Monday, January 7, 2019

Russian Scholars View Russians and Non-Russians as the Objects rather than the Subjects of History; Non-Russians Must Not, Historian Says


Paul Goble

            Staunton, January 7 – Cheboksary historian Sergey Shcherbakov says that unfortunately Russian scholars and following them ordinary Russians view both Russians and non-Russians as the objects of history rather than its subjects. Non-Russians must not; and to that end, they must develop their own academies of sciences and other scholarly centers.

            In a wide-ranging interview with Ersubay Yangarov of the IdelReal portal, Shcherbakov argues that Chuvashia must reverse a decision taken 15 years ago to strip its Academy of Sciences of a state status both to counter this Russian perspective and to promote the alternative (idelreal.org/a/29689963.html).

            Scholarship should be super-national, the historian says; but “when the existential vector of research is directed at recognizing its place in this global world, then scholarship can and must be national.” That is certainly the case of the Chuvash and other non-Russians living within the current borders of the Russian Federation.

            “All-Russian academic thought studies peoples of the country as the object but not the subject of the historical process.” That is wrong for Russians and for non-Russians alike – and the latter must promote the idea that they are all subjects of history, capable of making their own way in the world rather than remaining in the shadow of larger ethnic communities.

            The Chuvash nation needs not a scientific center which is a branch of the Russian Academy of Sciences but its own academy. Any federal center will “fulfill common federal tasks.” For the study of the nation’s unique characteristics, Shcherbakov says, there must be one under exclusive local control.

            “The Chuvash republic public organization, ‘the Chuvash National academy of Science and Arts’ which we now have could be such a center,” he says; but it needs financing in order to be able to attract and hold the best professionals necessary to train the rising generation and inform the population at large.

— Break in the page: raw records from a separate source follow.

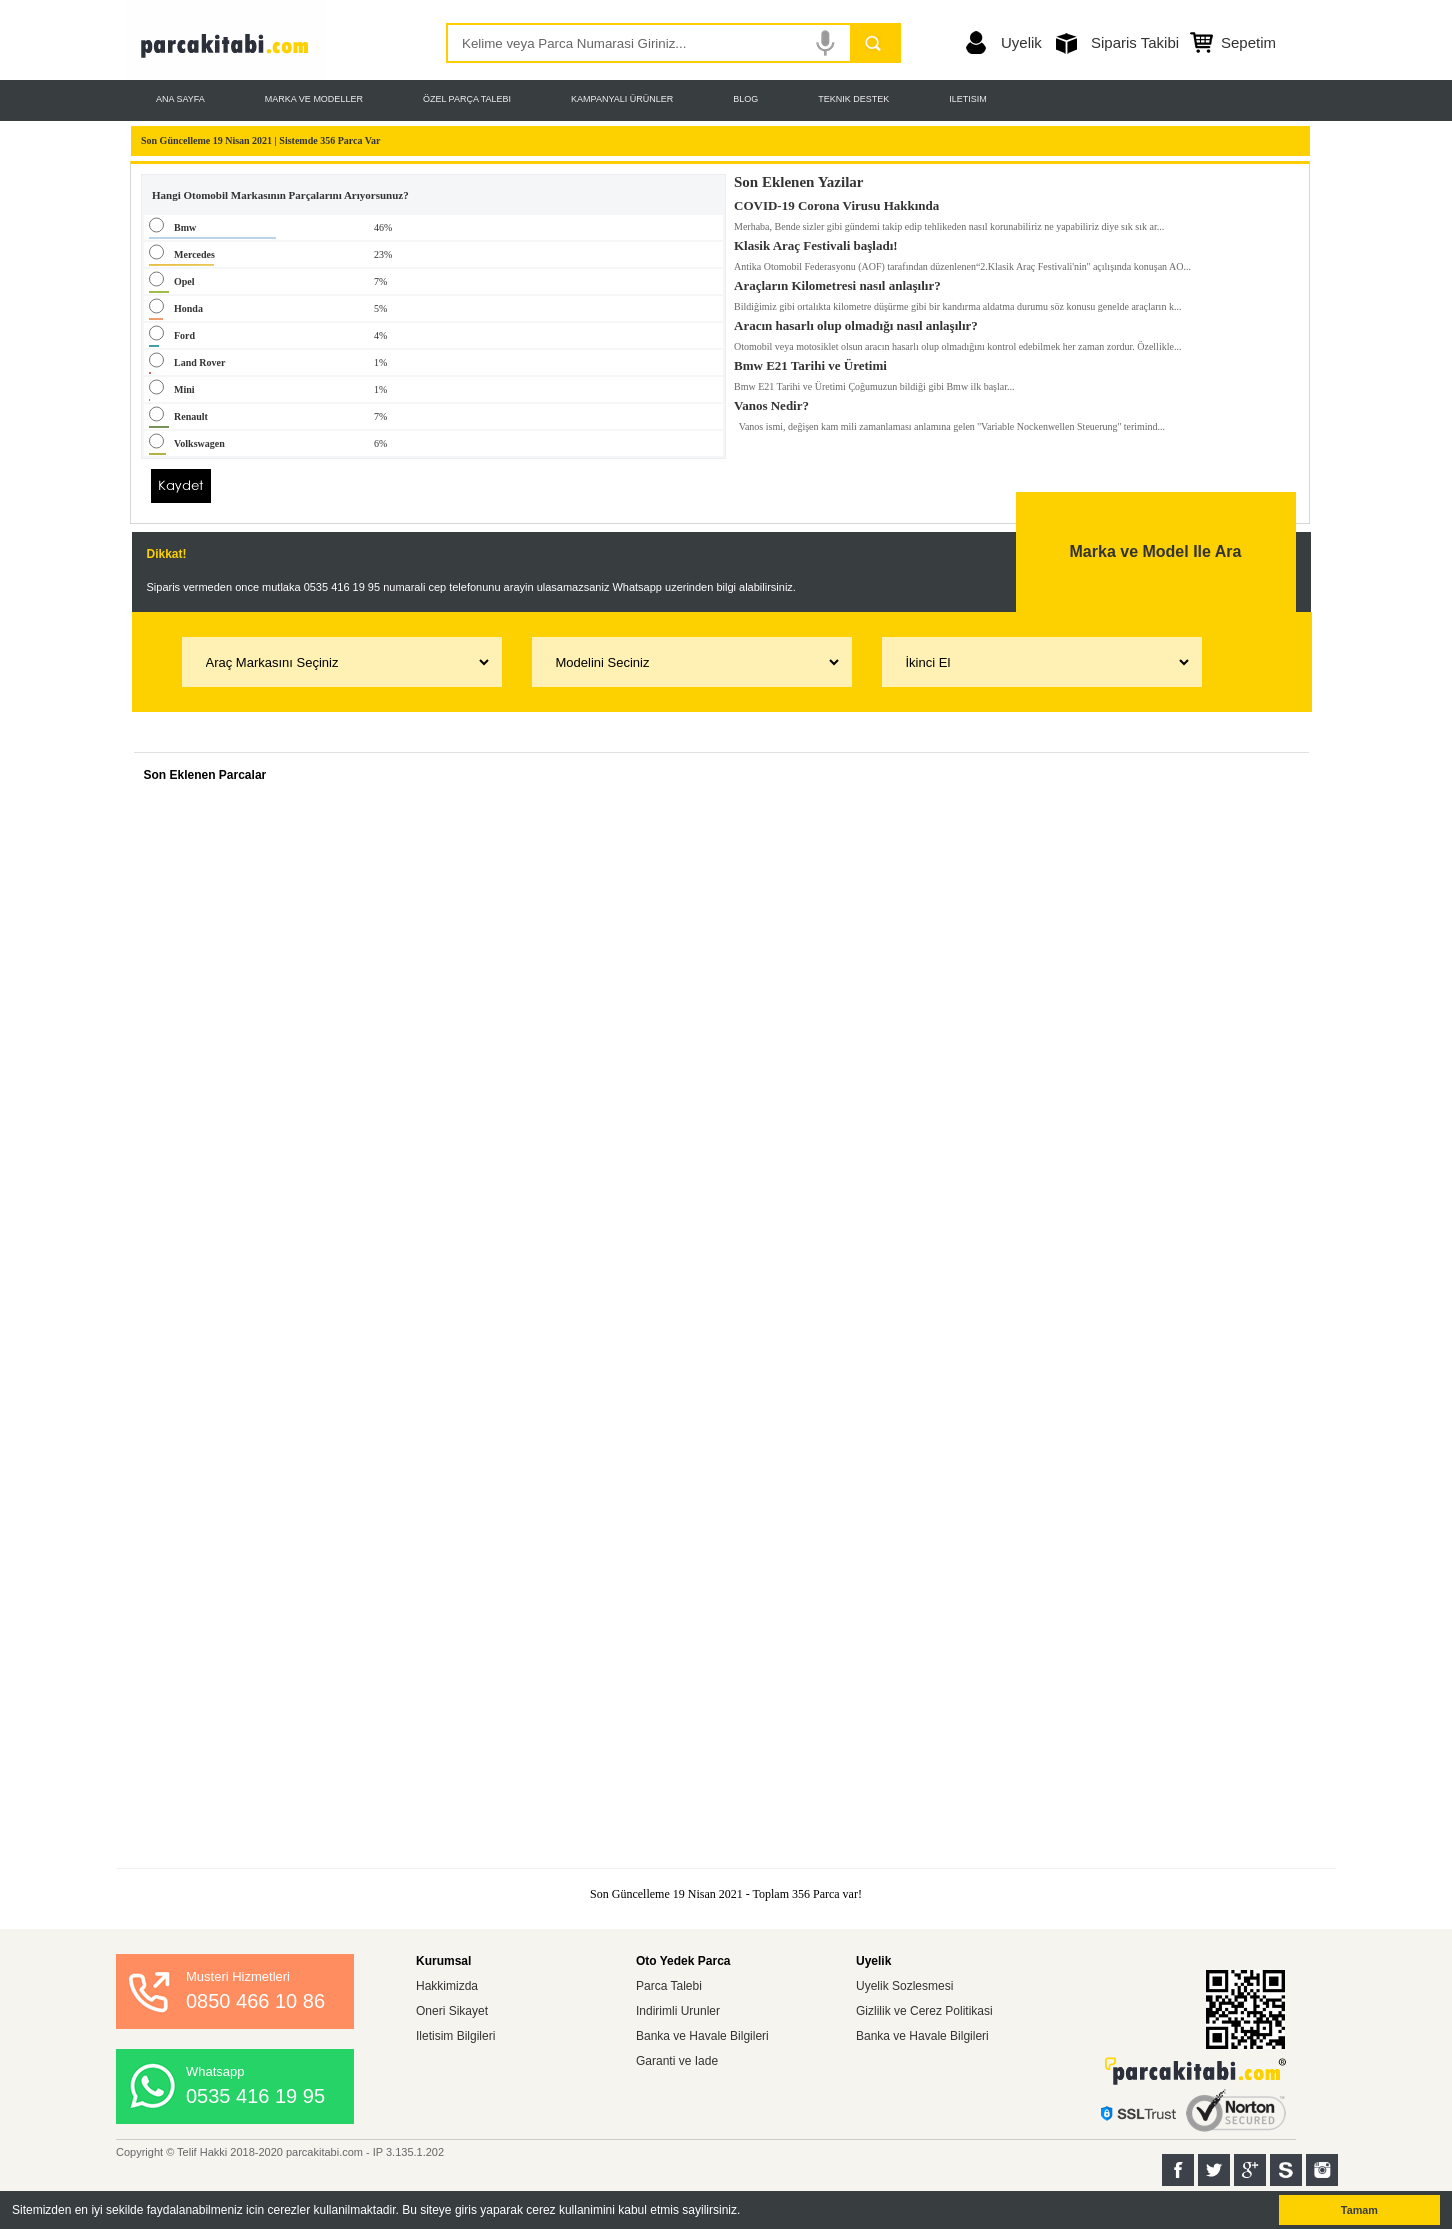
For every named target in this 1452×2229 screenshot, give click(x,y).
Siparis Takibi (1135, 42)
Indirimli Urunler (678, 2011)
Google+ (1250, 2170)
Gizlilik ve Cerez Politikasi (924, 2011)
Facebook (1178, 2170)
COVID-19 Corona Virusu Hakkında (836, 202)
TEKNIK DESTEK (853, 99)
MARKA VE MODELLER (314, 99)
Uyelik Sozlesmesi (904, 1986)
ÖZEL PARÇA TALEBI (467, 99)
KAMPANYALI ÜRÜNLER (622, 99)
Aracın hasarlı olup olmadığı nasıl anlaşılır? (856, 322)
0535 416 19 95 (255, 2096)
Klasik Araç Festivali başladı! (816, 242)
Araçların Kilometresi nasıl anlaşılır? (837, 282)
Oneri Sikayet (452, 2011)
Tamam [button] (1359, 2210)
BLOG (745, 99)
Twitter (1214, 2170)
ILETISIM (968, 99)
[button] (746, 2211)
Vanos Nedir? (771, 402)
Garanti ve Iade (677, 2061)
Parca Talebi (669, 1986)
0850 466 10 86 (255, 2001)
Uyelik (1021, 42)
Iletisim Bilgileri (455, 2036)
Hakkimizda (447, 1986)
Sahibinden (1286, 2170)
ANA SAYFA (180, 99)
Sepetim (1248, 42)
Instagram (1322, 2170)
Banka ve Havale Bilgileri (702, 2036)
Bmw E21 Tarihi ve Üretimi (810, 362)
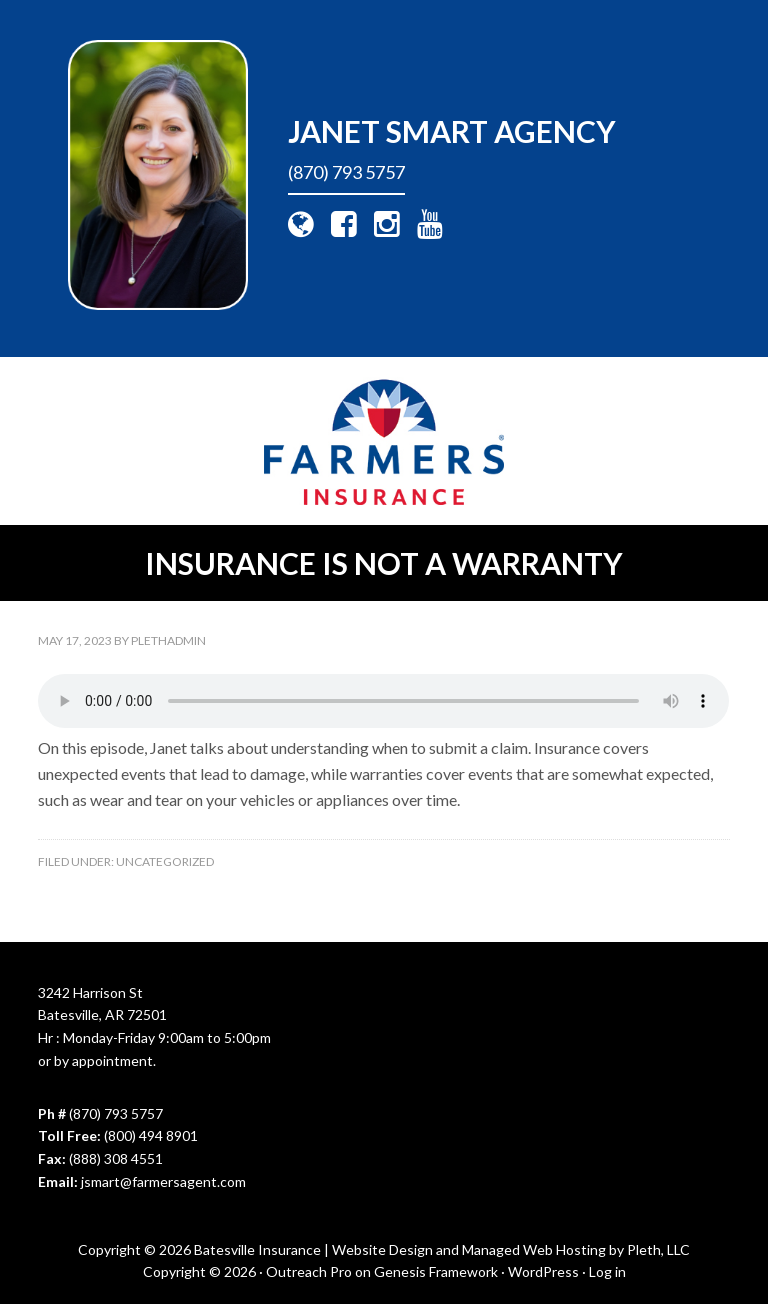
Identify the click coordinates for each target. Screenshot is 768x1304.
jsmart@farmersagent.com (163, 1181)
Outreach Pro (309, 1271)
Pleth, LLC (658, 1249)
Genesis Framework (436, 1271)
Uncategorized (165, 861)
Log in (607, 1271)
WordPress (543, 1271)
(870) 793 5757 (346, 172)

            One of the first order tasks of any Chuvash academy is to prepare a serious history of the nation, one that treats it not as a subordinate and “second class” group of people but rather as a group that to the best of its ability has been acting as a subject of history and not just the object of the actions of others.
           
            Only if Chuvash think in that way will they be able to make their own history in the future, rather than existing as many of them now are and waiting for others to make their history for them, the scholar concludes.